Michael Boder dirigiert seinen ersten Ballettabend. - © A. Vasiljev
Michael Boder dirigiert seinen ersten Ballettabend. - © A. Vasiljev

"Sacre" zu tanzen, ist eine Herausforderung: "Die rhythmischen Strukturen sind auch im heutigen Vergleich noch komplex", so Boder.
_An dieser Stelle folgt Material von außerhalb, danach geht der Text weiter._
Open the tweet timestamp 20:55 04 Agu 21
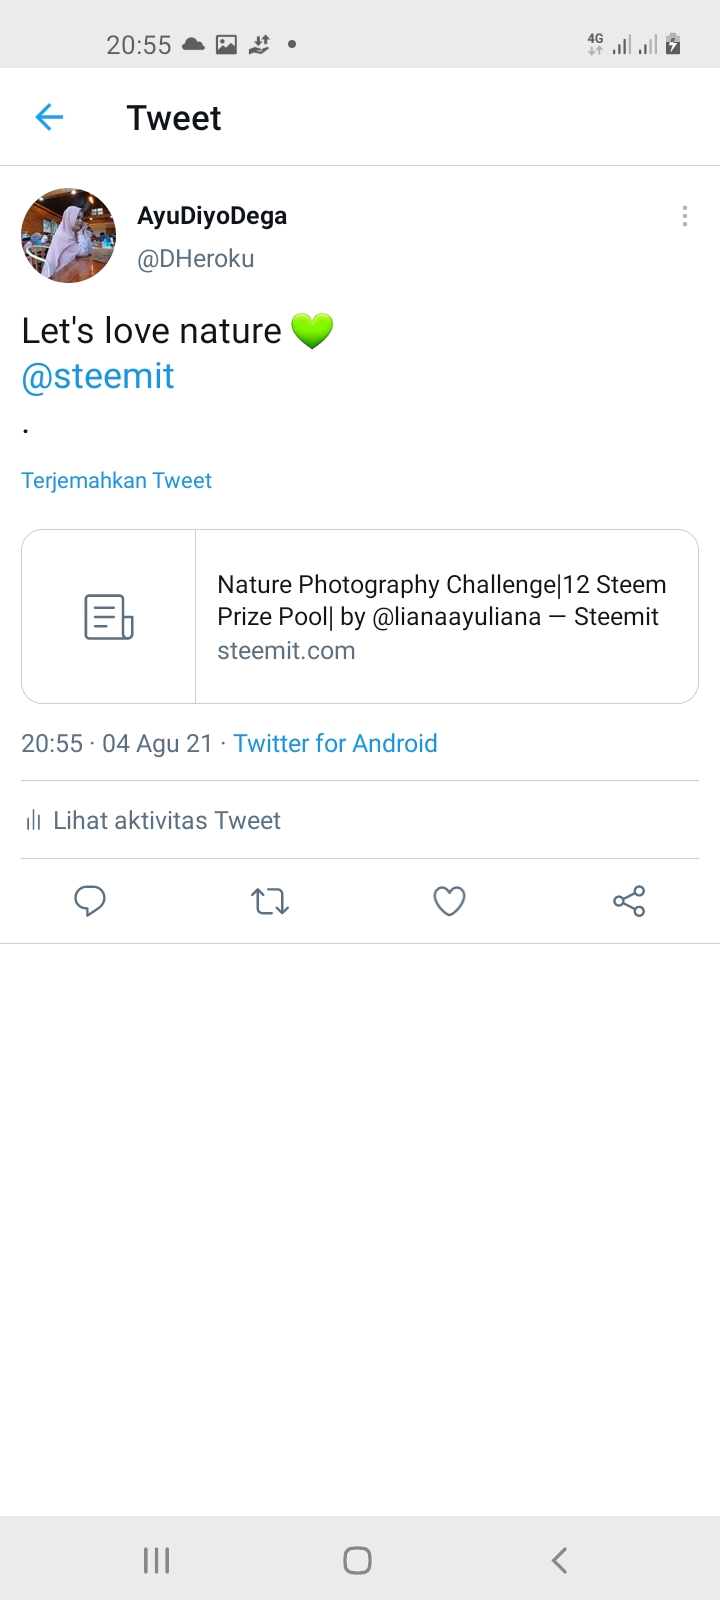720x1600 pixels. pos(117,743)
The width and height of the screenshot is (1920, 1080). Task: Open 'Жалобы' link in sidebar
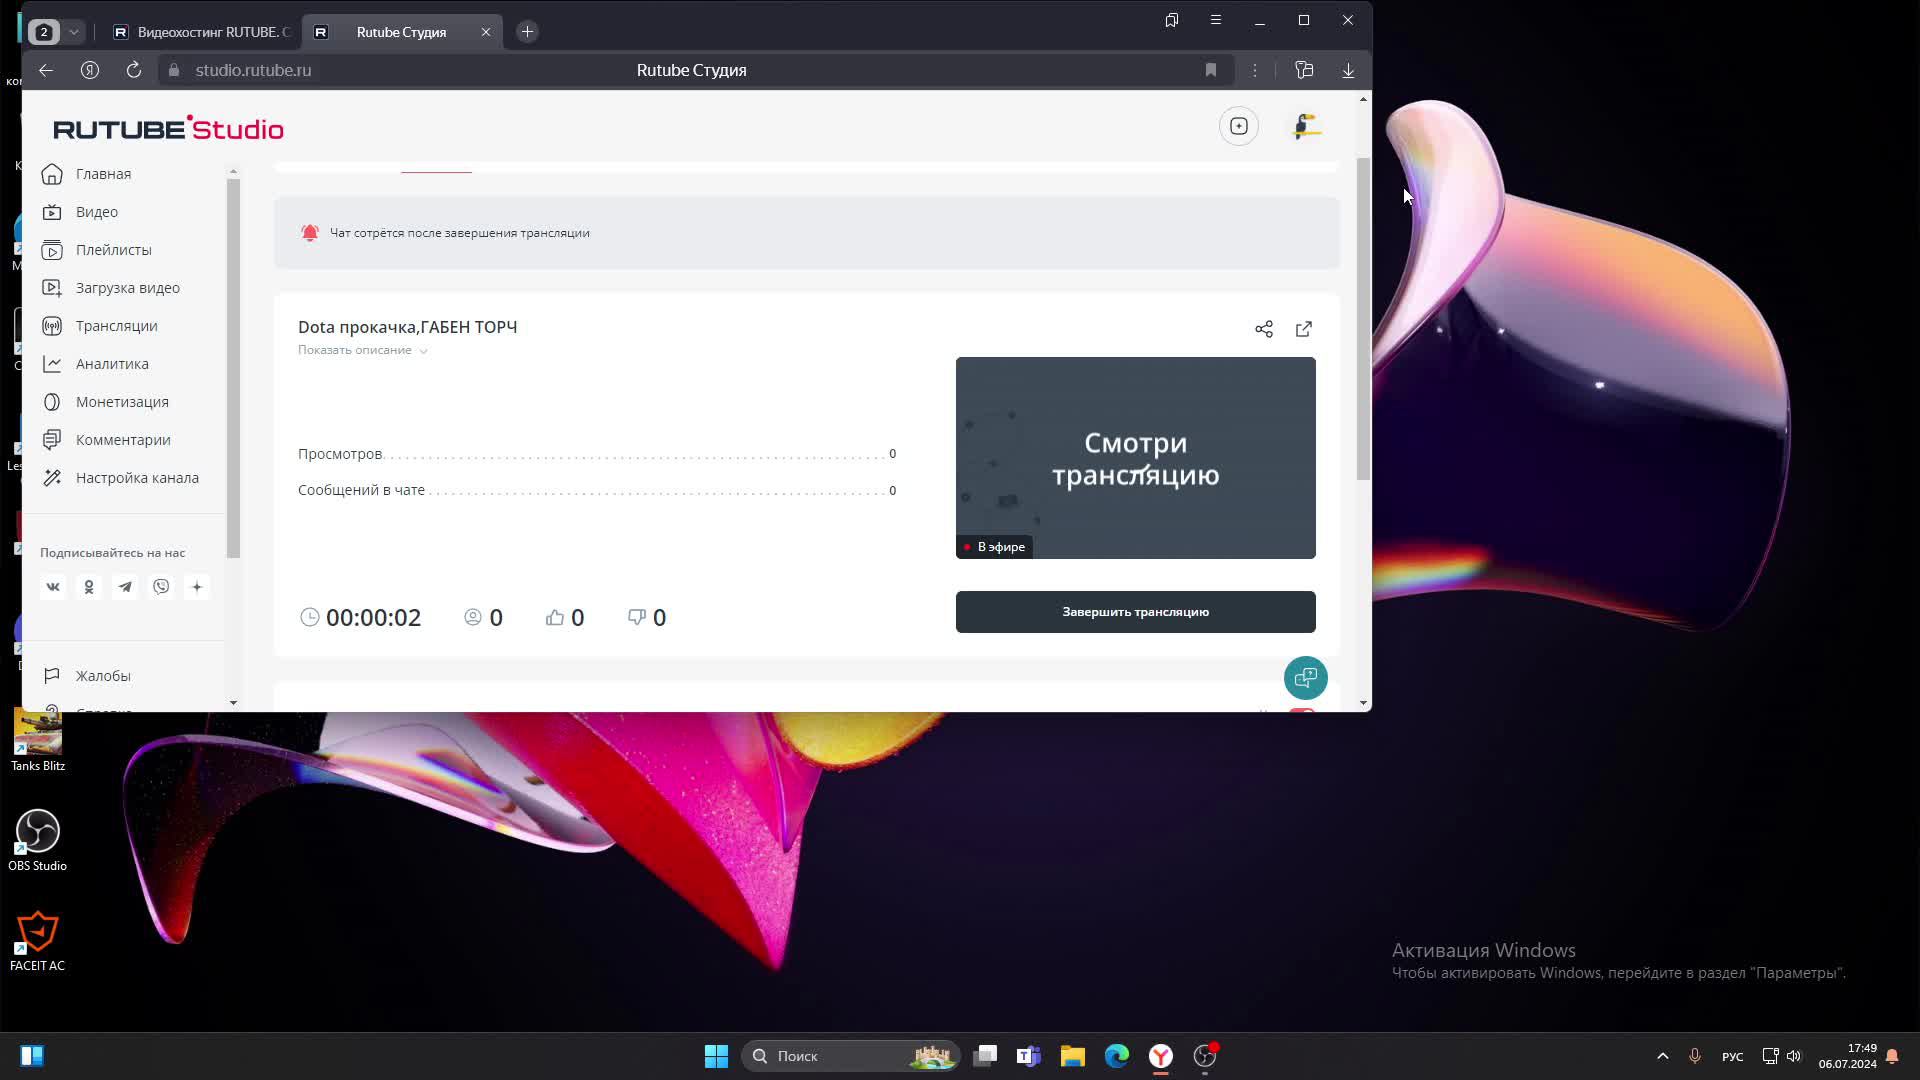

Die Tänzer müssten zählen. "Bei ,Sacre‘ ist es so, dass die Musik nicht das Geschehen kommentiert oder begleitet, sondern da läuft es andersrum - ein erbarmungsloser musikalischer Track." Es war genau dieses Stück, dass Boder dazu veranlasste, erstmalig ein Ballett zu dirigieren. "Ich habe natürlich die Choreografie schon gesehen, und auch die Empfindungen, die Neumeier inszeniert hat, versuche ich einzuarbeiten". 1972 brachte Neumeier seine Version des Skandalstücks auf die Bühne. Zur Zeit der Studentenrevolte entstanden, verzichtet der Tanzschaffende auf eine konkrete Handlung rund um das archaisch-heidnische Frühlingsopfer und ersetzt dies durch Metaphern. Boder sah die Choreografie bereits bei ihrer Uraufführung. "Ich habe als Student in Hamburg Geld verdient, in dem ich bei Neumeiers Kompagnie als Korrepetitor spielte. Außerdem war meine Mutter Balletttänzerin", erzählt Boder.